# What to work on:
The data below has to be returned exactly, down to the last character.

# Source information:
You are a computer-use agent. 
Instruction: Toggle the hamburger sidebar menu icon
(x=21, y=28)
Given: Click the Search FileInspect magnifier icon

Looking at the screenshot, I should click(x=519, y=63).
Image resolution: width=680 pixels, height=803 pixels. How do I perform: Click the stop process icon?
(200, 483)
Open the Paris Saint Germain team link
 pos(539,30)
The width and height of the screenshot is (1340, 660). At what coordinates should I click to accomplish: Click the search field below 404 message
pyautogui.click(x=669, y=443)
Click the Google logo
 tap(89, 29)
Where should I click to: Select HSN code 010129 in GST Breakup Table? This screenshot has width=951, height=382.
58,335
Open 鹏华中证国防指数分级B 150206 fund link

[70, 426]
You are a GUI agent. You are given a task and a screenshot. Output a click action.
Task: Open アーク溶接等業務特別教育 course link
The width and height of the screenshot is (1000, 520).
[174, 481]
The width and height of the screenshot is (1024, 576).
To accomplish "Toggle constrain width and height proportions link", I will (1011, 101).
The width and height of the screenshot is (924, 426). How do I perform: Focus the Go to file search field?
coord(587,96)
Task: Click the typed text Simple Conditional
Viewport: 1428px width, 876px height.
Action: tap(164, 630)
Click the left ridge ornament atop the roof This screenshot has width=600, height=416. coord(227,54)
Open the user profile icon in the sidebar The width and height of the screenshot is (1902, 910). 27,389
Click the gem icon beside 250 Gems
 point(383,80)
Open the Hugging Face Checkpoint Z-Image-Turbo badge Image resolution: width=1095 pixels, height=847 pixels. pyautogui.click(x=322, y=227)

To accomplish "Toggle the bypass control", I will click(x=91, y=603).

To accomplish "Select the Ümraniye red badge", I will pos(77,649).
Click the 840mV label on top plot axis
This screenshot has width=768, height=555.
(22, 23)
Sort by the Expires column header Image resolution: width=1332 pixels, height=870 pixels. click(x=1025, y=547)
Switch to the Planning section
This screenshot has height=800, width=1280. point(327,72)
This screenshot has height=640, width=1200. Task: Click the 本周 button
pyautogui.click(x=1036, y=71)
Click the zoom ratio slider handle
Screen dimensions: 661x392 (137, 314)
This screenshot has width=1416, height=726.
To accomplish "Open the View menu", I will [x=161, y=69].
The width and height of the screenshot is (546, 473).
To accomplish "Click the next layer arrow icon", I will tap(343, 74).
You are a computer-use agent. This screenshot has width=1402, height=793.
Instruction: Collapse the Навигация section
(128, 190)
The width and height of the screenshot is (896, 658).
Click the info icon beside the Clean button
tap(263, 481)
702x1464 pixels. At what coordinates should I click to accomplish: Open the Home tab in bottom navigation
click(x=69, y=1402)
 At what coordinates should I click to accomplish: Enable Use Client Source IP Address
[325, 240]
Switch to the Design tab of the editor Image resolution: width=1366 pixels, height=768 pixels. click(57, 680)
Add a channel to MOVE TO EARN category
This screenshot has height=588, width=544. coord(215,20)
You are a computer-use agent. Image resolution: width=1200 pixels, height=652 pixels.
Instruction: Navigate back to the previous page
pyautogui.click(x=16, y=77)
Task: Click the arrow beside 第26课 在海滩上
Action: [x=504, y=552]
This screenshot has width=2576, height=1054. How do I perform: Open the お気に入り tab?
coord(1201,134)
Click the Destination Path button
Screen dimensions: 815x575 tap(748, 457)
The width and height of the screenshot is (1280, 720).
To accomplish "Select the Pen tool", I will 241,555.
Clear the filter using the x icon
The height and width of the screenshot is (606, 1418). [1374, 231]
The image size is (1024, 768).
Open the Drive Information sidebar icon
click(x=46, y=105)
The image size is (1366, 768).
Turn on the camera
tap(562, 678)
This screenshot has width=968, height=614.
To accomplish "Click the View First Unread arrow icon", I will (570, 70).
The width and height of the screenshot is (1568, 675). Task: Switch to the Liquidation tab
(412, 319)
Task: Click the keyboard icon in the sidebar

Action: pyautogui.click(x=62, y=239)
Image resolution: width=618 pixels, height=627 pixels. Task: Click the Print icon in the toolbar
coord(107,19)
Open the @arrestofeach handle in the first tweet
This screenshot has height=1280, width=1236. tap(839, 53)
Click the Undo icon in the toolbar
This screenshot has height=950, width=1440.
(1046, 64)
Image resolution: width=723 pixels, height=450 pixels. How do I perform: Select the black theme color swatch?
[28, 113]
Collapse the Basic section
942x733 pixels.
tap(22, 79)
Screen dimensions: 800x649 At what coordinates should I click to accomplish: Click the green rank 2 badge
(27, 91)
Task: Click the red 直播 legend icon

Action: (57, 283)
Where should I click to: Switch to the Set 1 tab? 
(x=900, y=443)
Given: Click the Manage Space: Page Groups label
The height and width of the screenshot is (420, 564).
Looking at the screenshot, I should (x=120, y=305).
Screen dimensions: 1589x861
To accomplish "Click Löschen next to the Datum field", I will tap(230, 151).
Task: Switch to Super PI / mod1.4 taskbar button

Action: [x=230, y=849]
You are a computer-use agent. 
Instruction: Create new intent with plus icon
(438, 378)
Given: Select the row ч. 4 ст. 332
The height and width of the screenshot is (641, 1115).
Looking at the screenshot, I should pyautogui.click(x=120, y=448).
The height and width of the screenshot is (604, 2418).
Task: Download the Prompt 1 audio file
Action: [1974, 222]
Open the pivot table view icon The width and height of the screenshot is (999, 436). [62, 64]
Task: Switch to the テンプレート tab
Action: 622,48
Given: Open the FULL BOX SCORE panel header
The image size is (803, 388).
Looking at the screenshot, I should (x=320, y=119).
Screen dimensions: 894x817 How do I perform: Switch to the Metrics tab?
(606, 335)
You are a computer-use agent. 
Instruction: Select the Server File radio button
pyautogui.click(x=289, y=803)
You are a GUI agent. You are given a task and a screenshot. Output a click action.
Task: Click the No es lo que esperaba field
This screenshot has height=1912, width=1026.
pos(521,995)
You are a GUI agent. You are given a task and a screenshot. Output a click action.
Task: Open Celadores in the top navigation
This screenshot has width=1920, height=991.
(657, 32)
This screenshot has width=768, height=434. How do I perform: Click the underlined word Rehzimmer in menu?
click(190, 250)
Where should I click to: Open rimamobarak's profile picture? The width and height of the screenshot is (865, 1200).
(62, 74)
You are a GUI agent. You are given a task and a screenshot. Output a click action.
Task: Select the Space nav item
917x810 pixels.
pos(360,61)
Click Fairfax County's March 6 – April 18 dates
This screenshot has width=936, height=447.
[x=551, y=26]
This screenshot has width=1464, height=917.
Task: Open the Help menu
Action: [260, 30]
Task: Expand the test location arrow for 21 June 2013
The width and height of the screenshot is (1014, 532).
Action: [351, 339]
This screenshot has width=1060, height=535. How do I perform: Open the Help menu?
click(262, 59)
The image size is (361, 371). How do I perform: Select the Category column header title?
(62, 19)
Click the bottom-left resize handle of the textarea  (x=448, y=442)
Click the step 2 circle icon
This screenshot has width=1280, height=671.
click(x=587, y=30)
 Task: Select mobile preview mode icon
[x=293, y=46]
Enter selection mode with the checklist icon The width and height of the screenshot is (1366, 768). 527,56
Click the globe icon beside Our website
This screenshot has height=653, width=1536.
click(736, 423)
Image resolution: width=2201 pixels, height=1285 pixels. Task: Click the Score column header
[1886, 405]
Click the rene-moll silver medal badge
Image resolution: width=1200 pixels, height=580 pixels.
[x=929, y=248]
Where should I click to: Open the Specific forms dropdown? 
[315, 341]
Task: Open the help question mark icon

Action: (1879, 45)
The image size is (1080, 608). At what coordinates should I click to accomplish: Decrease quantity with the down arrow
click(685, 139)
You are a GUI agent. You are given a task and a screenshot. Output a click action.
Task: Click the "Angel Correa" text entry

# Completed exercise:
You are a computer-use agent. 
Instruction: Toggle the hamburger sidebar menu icon
(x=21, y=28)
Given: Click the Search FileInspect magnifier icon

Looking at the screenshot, I should click(x=519, y=63).
Image resolution: width=680 pixels, height=803 pixels. How do I perform: Click the stop process icon?
(200, 483)
Open the Paris Saint Germain team link
 pos(539,30)
The width and height of the screenshot is (1340, 660). At what coordinates should I click to accomplish: Click the search field below 404 message
pyautogui.click(x=669, y=443)
Click the Google logo
 tap(89, 29)
Where should I click to: Select HSN code 010129 in GST Breakup Table? This screenshot has width=951, height=382.
58,335
Open 鹏华中证国防指数分级B 150206 fund link

[70, 426]
You are a GUI agent. You are given a task and a screenshot. Output a click action.
Task: Open アーク溶接等業務特別教育 course link
The width and height of the screenshot is (1000, 520).
[174, 481]
The width and height of the screenshot is (1024, 576).
To accomplish "Toggle constrain width and height proportions link", I will (1011, 101).
The width and height of the screenshot is (924, 426). How do I perform: Focus the Go to file search field?
coord(587,96)
Task: Click the typed text Simple Conditional
Viewport: 1428px width, 876px height.
Action: tap(164, 630)
Click the left ridge ornament atop the roof This screenshot has width=600, height=416. coord(227,54)
Open the user profile icon in the sidebar The width and height of the screenshot is (1902, 910). 27,389
Click the gem icon beside 250 Gems
 point(383,80)
Open the Hugging Face Checkpoint Z-Image-Turbo badge Image resolution: width=1095 pixels, height=847 pixels. pyautogui.click(x=322, y=227)

To accomplish "Toggle the bypass control", I will click(x=91, y=603).

To accomplish "Select the Ümraniye red badge", I will pos(77,649).
Click the 840mV label on top plot axis
This screenshot has width=768, height=555.
(22, 23)
Sort by the Expires column header Image resolution: width=1332 pixels, height=870 pixels. click(x=1025, y=547)
Switch to the Planning section
This screenshot has height=800, width=1280. point(327,72)
This screenshot has height=640, width=1200. Task: Click the 本周 button
pyautogui.click(x=1036, y=71)
Click the zoom ratio slider handle
Screen dimensions: 661x392 (137, 314)
This screenshot has width=1416, height=726.
To accomplish "Open the View menu", I will [x=161, y=69].
The width and height of the screenshot is (546, 473).
To accomplish "Click the next layer arrow icon", I will tap(343, 74).
You are a computer-use agent. This screenshot has width=1402, height=793.
Instruction: Collapse the Навигация section
(128, 190)
The width and height of the screenshot is (896, 658).
Click the info icon beside the Clean button
tap(263, 481)
702x1464 pixels. At what coordinates should I click to accomplish: Open the Home tab in bottom navigation
click(x=69, y=1402)
 At what coordinates should I click to accomplish: Enable Use Client Source IP Address
[325, 240]
Switch to the Design tab of the editor Image resolution: width=1366 pixels, height=768 pixels. click(57, 680)
Add a channel to MOVE TO EARN category
This screenshot has height=588, width=544. coord(215,20)
You are a computer-use agent. Image resolution: width=1200 pixels, height=652 pixels.
Instruction: Navigate back to the previous page
pyautogui.click(x=16, y=77)
Task: Click the arrow beside 第26课 在海滩上
Action: [x=504, y=552]
This screenshot has width=2576, height=1054. How do I perform: Open the お気に入り tab?
coord(1201,134)
Click the Destination Path button
Screen dimensions: 815x575 tap(748, 457)
The width and height of the screenshot is (1280, 720).
To accomplish "Select the Pen tool", I will 241,555.
Clear the filter using the x icon
The height and width of the screenshot is (606, 1418). [1374, 231]
The image size is (1024, 768).
Open the Drive Information sidebar icon
click(x=46, y=105)
The image size is (1366, 768).
Turn on the camera
tap(562, 678)
This screenshot has width=968, height=614.
To accomplish "Click the View First Unread arrow icon", I will (570, 70).
The width and height of the screenshot is (1568, 675). Task: Switch to the Liquidation tab
(412, 319)
Task: Click the keyboard icon in the sidebar

Action: pyautogui.click(x=62, y=239)
Image resolution: width=618 pixels, height=627 pixels. Task: Click the Print icon in the toolbar
coord(107,19)
Open the @arrestofeach handle in the first tweet
This screenshot has height=1280, width=1236. tap(839, 53)
Click the Undo icon in the toolbar
This screenshot has height=950, width=1440.
(1046, 64)
Image resolution: width=723 pixels, height=450 pixels. How do I perform: Select the black theme color swatch?
[28, 113]
Collapse the Basic section
942x733 pixels.
tap(22, 79)
Screen dimensions: 800x649 At what coordinates should I click to accomplish: Click the green rank 2 badge
(27, 91)
Task: Click the red 直播 legend icon

Action: (57, 283)
Where should I click to: Switch to the Set 1 tab? 
(x=900, y=443)
Given: Click the Manage Space: Page Groups label
The height and width of the screenshot is (420, 564).
Looking at the screenshot, I should (x=120, y=305).
Screen dimensions: 1589x861
To accomplish "Click Löschen next to the Datum field", I will tap(230, 151).
Task: Switch to Super PI / mod1.4 taskbar button

Action: [x=230, y=849]
You are a computer-use agent. 
Instruction: Create new intent with plus icon
(438, 378)
Given: Select the row ч. 4 ст. 332
The height and width of the screenshot is (641, 1115).
Looking at the screenshot, I should pyautogui.click(x=120, y=448).
The height and width of the screenshot is (604, 2418).
Task: Download the Prompt 1 audio file
Action: [1974, 222]
Open the pivot table view icon The width and height of the screenshot is (999, 436). [62, 64]
Task: Switch to the テンプレート tab
Action: 622,48
Given: Open the FULL BOX SCORE panel header
The image size is (803, 388).
Looking at the screenshot, I should (x=320, y=119).
Screen dimensions: 894x817 How do I perform: Switch to the Metrics tab?
(606, 335)
You are a computer-use agent. 
Instruction: Select the Server File radio button
pyautogui.click(x=289, y=803)
You are a GUI agent. You are given a task and a screenshot. Output a click action.
Task: Click the No es lo que esperaba field
This screenshot has height=1912, width=1026.
pos(521,995)
You are a GUI agent. You are given a task and a screenshot. Output a click action.
Task: Open Celadores in the top navigation
This screenshot has width=1920, height=991.
(657, 32)
This screenshot has width=768, height=434. How do I perform: Click the underlined word Rehzimmer in menu?
click(190, 250)
Where should I click to: Open rimamobarak's profile picture? The width and height of the screenshot is (865, 1200).
(62, 74)
You are a GUI agent. You are given a task and a screenshot. Output a click action.
Task: Select the Space nav item
917x810 pixels.
pos(360,61)
Click Fairfax County's March 6 – April 18 dates
This screenshot has width=936, height=447.
[x=551, y=26]
This screenshot has width=1464, height=917.
Task: Open the Help menu
Action: [260, 30]
Task: Expand the test location arrow for 21 June 2013
The width and height of the screenshot is (1014, 532).
Action: [351, 339]
This screenshot has width=1060, height=535. How do I perform: Open the Help menu?
click(262, 59)
The image size is (361, 371). How do I perform: Select the Category column header title?
(62, 19)
Click the bottom-left resize handle of the textarea  (x=448, y=442)
Click the step 2 circle icon
This screenshot has width=1280, height=671.
click(x=587, y=30)
 Task: Select mobile preview mode icon
[x=293, y=46]
Enter selection mode with the checklist icon The width and height of the screenshot is (1366, 768). 527,56
Click the globe icon beside Our website
This screenshot has height=653, width=1536.
click(736, 423)
Image resolution: width=2201 pixels, height=1285 pixels. Task: Click the Score column header
[1886, 405]
Click the rene-moll silver medal badge
Image resolution: width=1200 pixels, height=580 pixels.
[x=929, y=248]
Where should I click to: Open the Specific forms dropdown? 
[315, 341]
Task: Open the help question mark icon

Action: (1879, 45)
The image size is (1080, 608). At what coordinates should I click to accomplish: Decrease quantity with the down arrow
click(685, 139)
You are a GUI agent. You are given a task and a screenshot. Output a click action.
Task: Click the "Angel Correa" text entry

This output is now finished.